Imitation of Life (1959) is about four women, but the one I couldn’t stop thinking about was the black girl who passes as white, Sarah Jane. Sarah Jane’s mother Annie Johnson (Juanita Moore) is black, but Sarah Jane doesn’t look black at all, she looks white. When we first meet Annie she says, “we just come from a place where my colour deviled my baby.” They’re homeless, but Lora Meredith (Lana Turner) takes them in to live with her and her daughter, Susie. We’re carried through the story by Lorna’s acting aspirations, but it’s their personalities and relationships we’re really watching. That, and Sarah Jane.
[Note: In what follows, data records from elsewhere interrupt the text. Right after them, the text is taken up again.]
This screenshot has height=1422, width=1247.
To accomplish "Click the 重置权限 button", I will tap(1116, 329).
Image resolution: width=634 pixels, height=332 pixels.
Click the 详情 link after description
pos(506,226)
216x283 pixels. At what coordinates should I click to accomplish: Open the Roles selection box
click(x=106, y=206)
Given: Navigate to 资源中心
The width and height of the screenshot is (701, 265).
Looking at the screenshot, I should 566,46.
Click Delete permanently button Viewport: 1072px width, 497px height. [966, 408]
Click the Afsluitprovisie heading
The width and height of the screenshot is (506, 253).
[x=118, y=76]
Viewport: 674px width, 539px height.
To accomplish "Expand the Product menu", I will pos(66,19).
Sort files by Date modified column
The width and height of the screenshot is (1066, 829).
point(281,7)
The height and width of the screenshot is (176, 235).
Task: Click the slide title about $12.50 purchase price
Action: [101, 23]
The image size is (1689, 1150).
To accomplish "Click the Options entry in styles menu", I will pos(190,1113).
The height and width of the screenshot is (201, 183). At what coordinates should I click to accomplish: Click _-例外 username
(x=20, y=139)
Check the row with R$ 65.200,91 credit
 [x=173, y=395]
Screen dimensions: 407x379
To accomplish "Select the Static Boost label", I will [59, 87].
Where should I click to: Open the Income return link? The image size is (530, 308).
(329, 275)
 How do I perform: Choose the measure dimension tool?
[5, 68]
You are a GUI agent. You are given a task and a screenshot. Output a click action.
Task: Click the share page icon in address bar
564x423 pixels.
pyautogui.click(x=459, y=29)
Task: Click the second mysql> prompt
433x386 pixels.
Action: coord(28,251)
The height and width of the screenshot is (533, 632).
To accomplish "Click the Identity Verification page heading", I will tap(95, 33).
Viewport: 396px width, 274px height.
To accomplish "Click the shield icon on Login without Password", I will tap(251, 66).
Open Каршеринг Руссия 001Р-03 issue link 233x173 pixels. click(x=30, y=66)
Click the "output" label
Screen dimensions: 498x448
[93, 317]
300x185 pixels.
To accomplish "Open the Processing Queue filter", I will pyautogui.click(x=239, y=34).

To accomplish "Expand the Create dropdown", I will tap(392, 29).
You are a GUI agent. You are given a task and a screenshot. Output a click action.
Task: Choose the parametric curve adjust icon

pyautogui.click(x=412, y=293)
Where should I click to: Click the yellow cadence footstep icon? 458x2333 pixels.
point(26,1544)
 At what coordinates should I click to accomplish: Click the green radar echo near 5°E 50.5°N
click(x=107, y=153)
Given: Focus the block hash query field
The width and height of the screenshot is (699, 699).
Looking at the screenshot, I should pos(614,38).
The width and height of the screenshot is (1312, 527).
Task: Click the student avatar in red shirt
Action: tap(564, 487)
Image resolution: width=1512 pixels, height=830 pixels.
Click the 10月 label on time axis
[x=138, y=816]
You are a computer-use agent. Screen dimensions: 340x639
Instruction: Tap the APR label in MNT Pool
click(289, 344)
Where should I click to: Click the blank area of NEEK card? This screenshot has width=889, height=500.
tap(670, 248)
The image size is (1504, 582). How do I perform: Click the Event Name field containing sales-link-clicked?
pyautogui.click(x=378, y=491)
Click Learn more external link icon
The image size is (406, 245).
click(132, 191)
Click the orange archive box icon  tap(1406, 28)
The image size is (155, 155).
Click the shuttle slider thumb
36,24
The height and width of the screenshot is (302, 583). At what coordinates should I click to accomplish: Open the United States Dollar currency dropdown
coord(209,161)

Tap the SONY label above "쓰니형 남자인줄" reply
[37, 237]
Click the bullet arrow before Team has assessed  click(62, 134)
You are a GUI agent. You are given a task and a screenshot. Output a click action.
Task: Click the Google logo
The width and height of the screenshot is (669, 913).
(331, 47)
Sarah Jane takes an “if they don’t ask don’t tell” policy about her race. As a child, she cuts her wrist and Susie’s wrist to see if there is a difference in their blood. Annie tries to teach Sarah Jane not to be ashamed of what she is, but Sarah Jane ferociously exclaims she is white. Sarah Jane believes this so fervently I was convinced it was a waste of time to teach her otherwise. But what does that mean for Annie? Allow her daughter to grow up lying to herself and those around her? Live in the shadows in her daughter’s life? Miss out on Sarah Jane’s marriage and children? We watch Annie wrestle with these implications while Sarah Jane grows up and experiences greater and greater abuse and rejection as people around her discover her secret.
Presumably Sarah Jane wants to have the same opportunities as a white woman, but pay attention to the jobs she chooses. Really, she just wants to be accepted.
The film is a bit dramatic, but it’s coloured by themes of motherhood, parenting, career aspirations, and gender roles for these four women. Each of them striving individually for things we all want for ourselves – but as extreme examples – as though only together are they fully functioning individuals. Lora works, Annie mothers, Sarah Jane wants to run from her mother and Susie only wants her mother’s attention. They are four strings being pulled in different directions to untangle a knot.
When it was over, I wanted nothing more than to talk to someone about the ideas and questions I’d had watching it. I opened Twitter and realized no matter how carefully I crafted the tweet, Imitation of Life would be too old for people to talk about. Forgotten. Well it shouldn’t be. Go watch it.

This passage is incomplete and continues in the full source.